### PROBLEM TO SOLVE
An exact copy of all the data below is needed, without its pictures.

### EXTRACTED ENTRIES
* * * * *

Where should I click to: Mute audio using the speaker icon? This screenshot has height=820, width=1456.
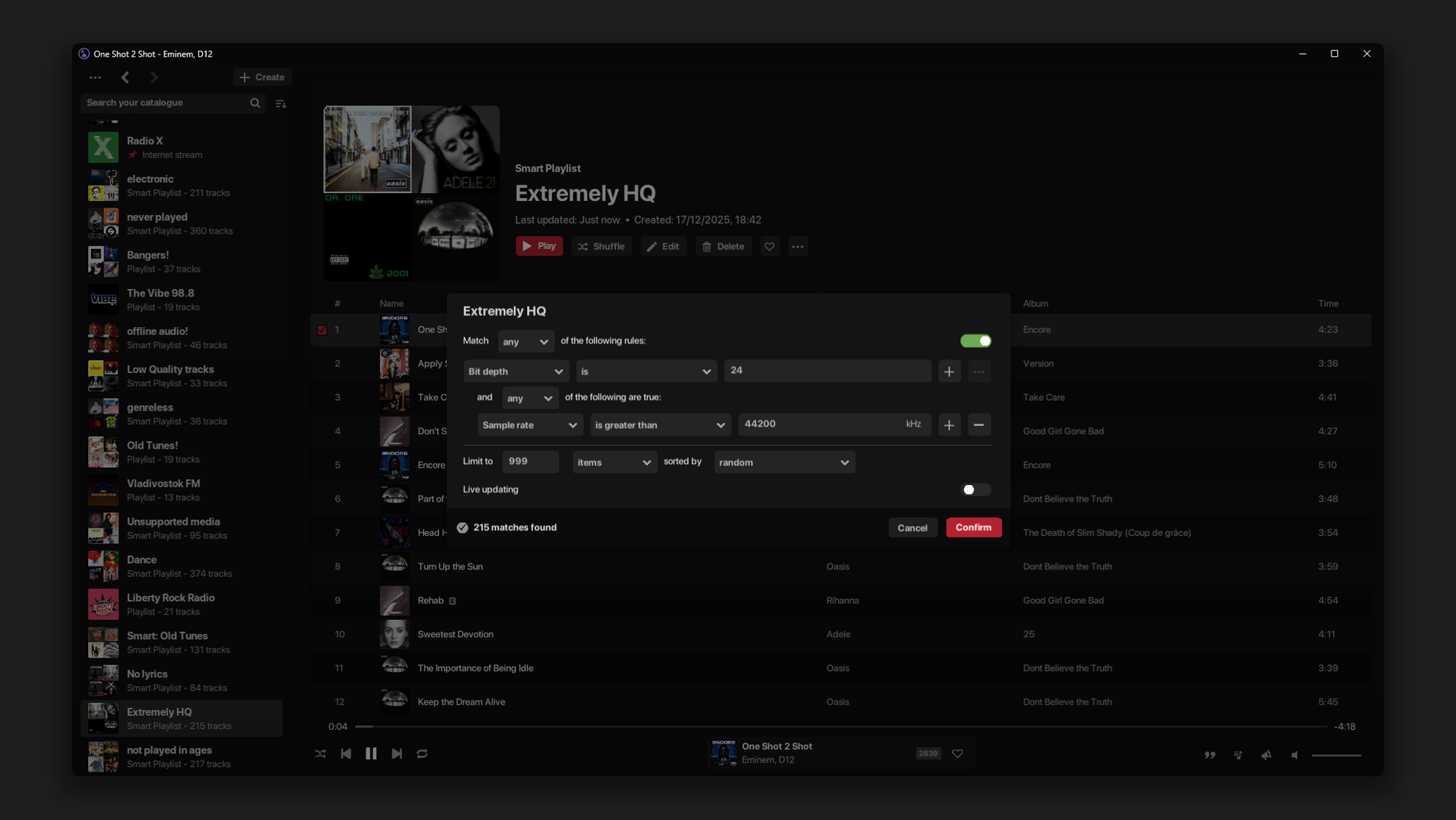(1295, 755)
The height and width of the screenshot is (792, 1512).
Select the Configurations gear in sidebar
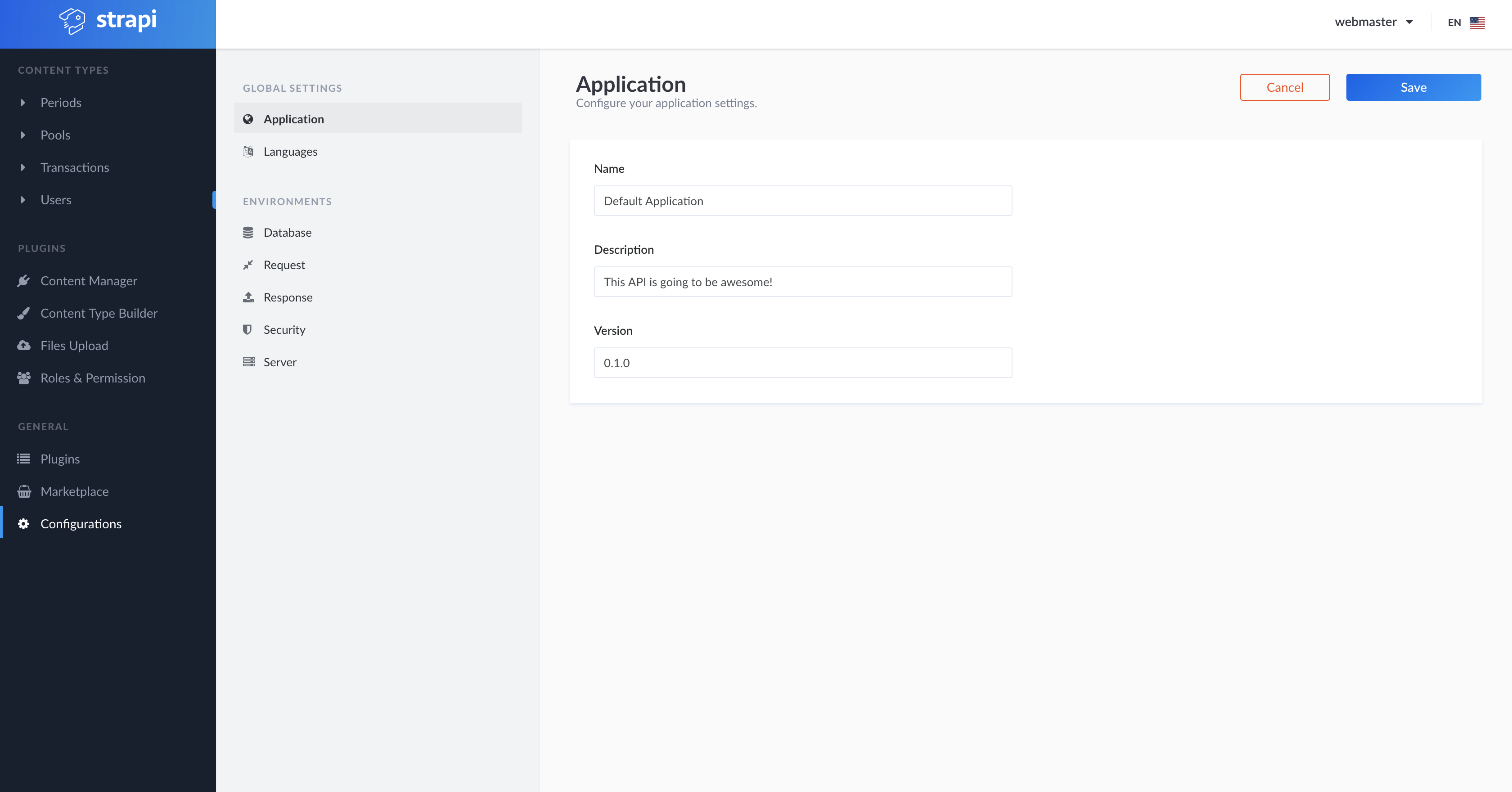[81, 523]
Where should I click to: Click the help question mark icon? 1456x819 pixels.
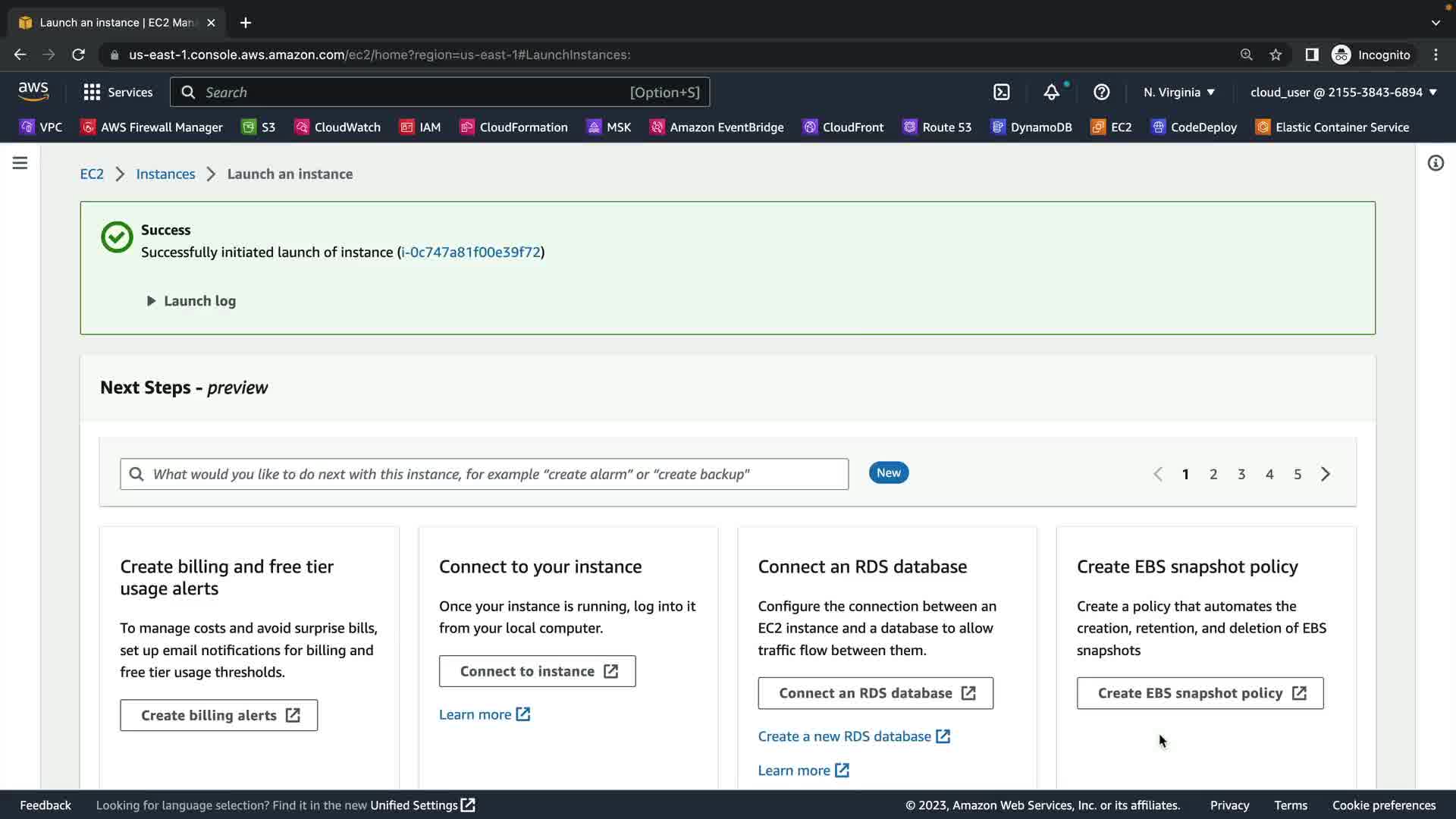coord(1101,93)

* * * * *

### RESPONSE AREA
Where should I click to: Mute audio using the speaker icon? This screenshot has height=820, width=1456.
(1295, 755)
The height and width of the screenshot is (792, 1512).
Select the Configurations gear in sidebar
[81, 523]
Where should I click to: Click the help question mark icon? 1456x819 pixels.
coord(1101,93)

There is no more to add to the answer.